Japan is a leading consumer of Australian beef
Japan's appetite for our beef is worth $2.27 billion to Australia each year. However, increasing instances of food fraud and quality breaches are undermining the successful 20 year export relationship.
Funding from the Australia-Japan Foundation (AJF) is helping promote UTS technology which harnesses the potential of Internet of Things (IoT) technology by securing data along the supply chain.
IoT refers to the expanding network of physical objects and their connection to one another through smart digital technology. However, it is not always possible to trust data collected through IoT, especially along supply chains with independent sections, such as Wagyu beef export.
UTS researchers have developed solutions to solve such trust issues, including devices such as NFC stickers and narrowband IoT devices, apps, and a user interface between supplier and customer. The team have extensive experience in blockchain and IoT research, including projects for tracking fish from catch to market.

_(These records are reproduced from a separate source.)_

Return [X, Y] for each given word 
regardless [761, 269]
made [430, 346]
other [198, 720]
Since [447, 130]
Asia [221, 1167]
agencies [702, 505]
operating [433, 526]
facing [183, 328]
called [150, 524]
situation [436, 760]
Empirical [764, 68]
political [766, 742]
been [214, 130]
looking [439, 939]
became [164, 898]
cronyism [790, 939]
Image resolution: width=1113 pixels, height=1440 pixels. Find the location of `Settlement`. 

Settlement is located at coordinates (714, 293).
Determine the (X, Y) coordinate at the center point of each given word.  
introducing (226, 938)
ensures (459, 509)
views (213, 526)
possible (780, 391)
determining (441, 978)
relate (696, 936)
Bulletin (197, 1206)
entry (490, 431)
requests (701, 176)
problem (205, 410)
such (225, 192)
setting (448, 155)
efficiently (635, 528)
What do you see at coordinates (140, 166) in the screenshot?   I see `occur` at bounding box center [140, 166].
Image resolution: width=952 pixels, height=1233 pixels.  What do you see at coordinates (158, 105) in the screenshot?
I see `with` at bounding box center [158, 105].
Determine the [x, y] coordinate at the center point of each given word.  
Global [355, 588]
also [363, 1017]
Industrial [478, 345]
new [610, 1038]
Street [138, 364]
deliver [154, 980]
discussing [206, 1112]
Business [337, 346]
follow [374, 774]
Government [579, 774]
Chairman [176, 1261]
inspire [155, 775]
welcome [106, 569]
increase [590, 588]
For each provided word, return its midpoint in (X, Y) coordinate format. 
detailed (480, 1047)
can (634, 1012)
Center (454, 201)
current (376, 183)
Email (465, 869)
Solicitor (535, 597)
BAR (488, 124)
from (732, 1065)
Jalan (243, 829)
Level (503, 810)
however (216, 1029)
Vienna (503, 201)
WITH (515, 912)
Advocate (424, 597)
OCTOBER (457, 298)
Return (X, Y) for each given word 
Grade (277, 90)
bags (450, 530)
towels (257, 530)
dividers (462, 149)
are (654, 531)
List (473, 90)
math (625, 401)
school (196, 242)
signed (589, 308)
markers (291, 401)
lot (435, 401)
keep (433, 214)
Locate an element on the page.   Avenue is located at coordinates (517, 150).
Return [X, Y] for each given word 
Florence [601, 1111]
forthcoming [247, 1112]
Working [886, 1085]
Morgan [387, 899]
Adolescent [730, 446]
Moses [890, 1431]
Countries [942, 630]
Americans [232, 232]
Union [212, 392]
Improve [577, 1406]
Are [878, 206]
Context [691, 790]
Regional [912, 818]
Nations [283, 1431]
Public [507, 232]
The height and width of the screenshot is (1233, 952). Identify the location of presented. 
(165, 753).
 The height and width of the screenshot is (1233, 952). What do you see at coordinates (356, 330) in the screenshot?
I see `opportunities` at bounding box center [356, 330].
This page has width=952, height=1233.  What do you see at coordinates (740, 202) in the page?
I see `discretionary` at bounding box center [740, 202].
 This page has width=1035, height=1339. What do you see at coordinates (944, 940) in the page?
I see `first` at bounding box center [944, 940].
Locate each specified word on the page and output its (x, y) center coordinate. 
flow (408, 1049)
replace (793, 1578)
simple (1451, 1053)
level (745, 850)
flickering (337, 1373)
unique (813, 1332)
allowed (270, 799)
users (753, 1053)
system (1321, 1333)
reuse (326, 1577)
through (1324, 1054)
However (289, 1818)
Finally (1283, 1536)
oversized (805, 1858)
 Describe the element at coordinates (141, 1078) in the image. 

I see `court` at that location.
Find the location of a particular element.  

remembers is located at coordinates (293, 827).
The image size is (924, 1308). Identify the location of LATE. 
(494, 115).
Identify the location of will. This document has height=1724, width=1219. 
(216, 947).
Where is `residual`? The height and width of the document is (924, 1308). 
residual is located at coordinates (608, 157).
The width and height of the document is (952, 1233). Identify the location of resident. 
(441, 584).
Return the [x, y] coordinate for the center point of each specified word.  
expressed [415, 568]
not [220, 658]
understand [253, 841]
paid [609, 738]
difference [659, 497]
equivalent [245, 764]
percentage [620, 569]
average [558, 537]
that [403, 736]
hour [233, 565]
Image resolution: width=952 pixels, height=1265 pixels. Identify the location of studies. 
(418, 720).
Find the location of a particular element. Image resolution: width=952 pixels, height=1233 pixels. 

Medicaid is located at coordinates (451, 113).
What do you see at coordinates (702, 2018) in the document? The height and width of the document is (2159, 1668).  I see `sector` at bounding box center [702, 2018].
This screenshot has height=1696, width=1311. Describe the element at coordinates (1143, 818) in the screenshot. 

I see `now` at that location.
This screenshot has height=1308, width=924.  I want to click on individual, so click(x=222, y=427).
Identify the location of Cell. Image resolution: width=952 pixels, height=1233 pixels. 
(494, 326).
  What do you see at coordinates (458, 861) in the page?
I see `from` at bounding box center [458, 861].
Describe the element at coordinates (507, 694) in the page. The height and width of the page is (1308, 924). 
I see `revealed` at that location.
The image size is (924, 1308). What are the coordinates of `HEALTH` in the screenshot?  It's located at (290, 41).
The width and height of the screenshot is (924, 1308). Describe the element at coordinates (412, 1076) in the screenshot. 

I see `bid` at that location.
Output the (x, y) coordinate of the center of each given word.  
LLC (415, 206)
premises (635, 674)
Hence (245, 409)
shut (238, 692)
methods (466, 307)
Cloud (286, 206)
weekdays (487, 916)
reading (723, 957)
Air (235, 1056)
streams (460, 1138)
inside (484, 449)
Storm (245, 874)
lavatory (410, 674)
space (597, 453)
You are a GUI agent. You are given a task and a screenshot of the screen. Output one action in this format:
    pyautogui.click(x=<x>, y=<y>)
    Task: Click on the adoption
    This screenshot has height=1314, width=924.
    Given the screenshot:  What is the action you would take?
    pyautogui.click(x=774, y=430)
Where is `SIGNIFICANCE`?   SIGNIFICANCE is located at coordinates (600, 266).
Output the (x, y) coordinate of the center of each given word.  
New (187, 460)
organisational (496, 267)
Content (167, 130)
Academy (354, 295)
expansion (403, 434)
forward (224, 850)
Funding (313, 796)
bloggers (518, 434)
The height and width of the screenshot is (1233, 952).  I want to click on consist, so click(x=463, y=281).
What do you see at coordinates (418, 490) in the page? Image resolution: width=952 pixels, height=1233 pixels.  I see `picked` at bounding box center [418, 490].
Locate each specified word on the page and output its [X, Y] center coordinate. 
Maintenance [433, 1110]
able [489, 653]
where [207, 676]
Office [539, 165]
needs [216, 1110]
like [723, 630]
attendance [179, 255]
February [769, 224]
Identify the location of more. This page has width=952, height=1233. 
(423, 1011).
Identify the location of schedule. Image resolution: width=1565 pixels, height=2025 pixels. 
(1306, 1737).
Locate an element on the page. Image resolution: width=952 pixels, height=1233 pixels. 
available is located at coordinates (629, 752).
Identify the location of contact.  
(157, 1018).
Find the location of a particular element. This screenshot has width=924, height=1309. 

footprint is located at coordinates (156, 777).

Hokkaido University (HU) is a partner of UTS in the AJF project, which supports the trade relationship between Australia and Japan by promoting technology that safeguards information shared along the supply chain of a critical export.
UTS project lead Dr Ying He delivered a seminar on IoT and blockchain, and their applications, to an audience from Austrade, members of the local beef industry, local IoT companies and researchers at HU, in Sapporo, as part of the project.
This technology is generating significant interest in Japan, including from prime Wagyu studs, and the Australian Trade Commissioner.
This project may in fact contribute to future providence applications in Australia in the meat sector. Ensuring that both Japan and Australia adopt the same protocols in relation to data platforms is of interest to all.
Ron Green, Trade Commissioner and Consul
The project will feature at the 2020 International Food Machinery and Technology Exhibition (FOOMA), a leading showcase of food equipment held in Osaka, Japan.
FOOMA promotes advances in technology and solutions that cater to the diverse concerns of the food-processing industry, and is an excellent platform to showcase this innovative technology.
The project will close with a seminar held at UTS, which will be open to the regional beef industry as part of the project’s aim to build networks and increase understanding of opportunities in Japan.
This project supports UTS’ reputation for understanding industry problems and delivering real world solutions, particularly for traditionally low-tech industries in the face of industry 4.0.